Fonte:
www.wiesenthal.com
by Harold Brackman
The year is 2012, but the echoes are of 1933 to 1945:
Not far from the Holocaust Memorial in Toulouse with an inscription reading,
“Where is Your Brother?” – Yonathan Sandler, a teacher from Jerusalem, together
with his two children Aryeh, age 6, and Gavriel, age 3, and 8-year-old Miriam
Monstango, the daughter of the principal of Ozar Hatorah school, are dead, victims of
a moped-driving, masked, black-helmeted assassin, trained by the Taliban and
claiming to belong to Al Qaeda, later identified as Muhammad Merah, who used a
cell phone to film the attack. Merah previously employed the same weapon to gun
down four French soldiers, killing three of North African origin. European Union
High Representative for Foreign Affairs Catherine Ashton linked the murder of
French Jews in Toulouse to “what is happening in Gaza” before repudiating her
remark.
An incommensurate event, yet not insignificant, occurred weeks before, in
Kaiserslautern, Germany, as soccer teams trained for June EURO 2012 in Poland and
Ukraine, the Simon Wiesenthal Center protested to the Union of European Football
Associations (UEFA) the anti-Semitic outburst—including “Seig Heil” salutes, “Heil
Hitler” and chants of “Join the 6 million”—directed at Itay Schechter, the son of
Holocaust Survivors from Romania.
Just days before the Kaiserslautern incident, an exposé by the Jerusalem Post and
protest by the Wiesenthal Center caused the Dutch VPRO media corporation to
remove an anti-Israel, anti-Semitic board game—“Settlers of Catan”—that reflected
the resurgence of classic anti-Semitic stereotypes, shunned in polite society since the
Shoah, back into mainstream vogue.
And at the same time, a Swedish Christian Art exhibition depicted Israelis as guntoting
rats devouring the “Holey [sic] Land.” In its protest, the Wiesenthal Center
commented: “Depicting Jews as animals was perfected by the Nazi propaganda
machine was an effective way to dehumanize Jewish citizens in the eyes of their
German neighbors. The propaganda of the 1930s set the stage for the murder of 6
million Jews in the 1940s. Since then, Soviet and Arab and Muslim anti-Jewish
propaganda used the very same method. Now it has surfaced in 2012 Sweden. It
should come as no surprise that far right extremists should celebrate this art exhibit by
Swedish painters depicting Jews as violent noxious animals, but the real question is
what do Swedes who are not racists think?”
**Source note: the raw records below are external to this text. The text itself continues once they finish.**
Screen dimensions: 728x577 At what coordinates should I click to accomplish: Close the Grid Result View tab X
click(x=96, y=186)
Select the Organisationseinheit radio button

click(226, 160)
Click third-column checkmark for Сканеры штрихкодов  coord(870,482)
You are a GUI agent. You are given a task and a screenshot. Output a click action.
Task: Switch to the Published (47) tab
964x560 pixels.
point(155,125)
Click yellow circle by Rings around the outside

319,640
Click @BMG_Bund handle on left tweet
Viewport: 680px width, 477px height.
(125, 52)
Europe—the historic civilization from which the Jews emerged into modern world through
the crucible of triumph and tragedy—seems to be again approaching, as many prefer to avert
their eyes, the same paroxysm of Jew hatred that plunged the continent into its twentycentury
abyss. Is the twenty-first century doomed to repeat with variations the tragedies of
the twentieth? The answer may depend whether Europe, this time, repeats the cycle of
indifference or instead stands up against evil before it is too late.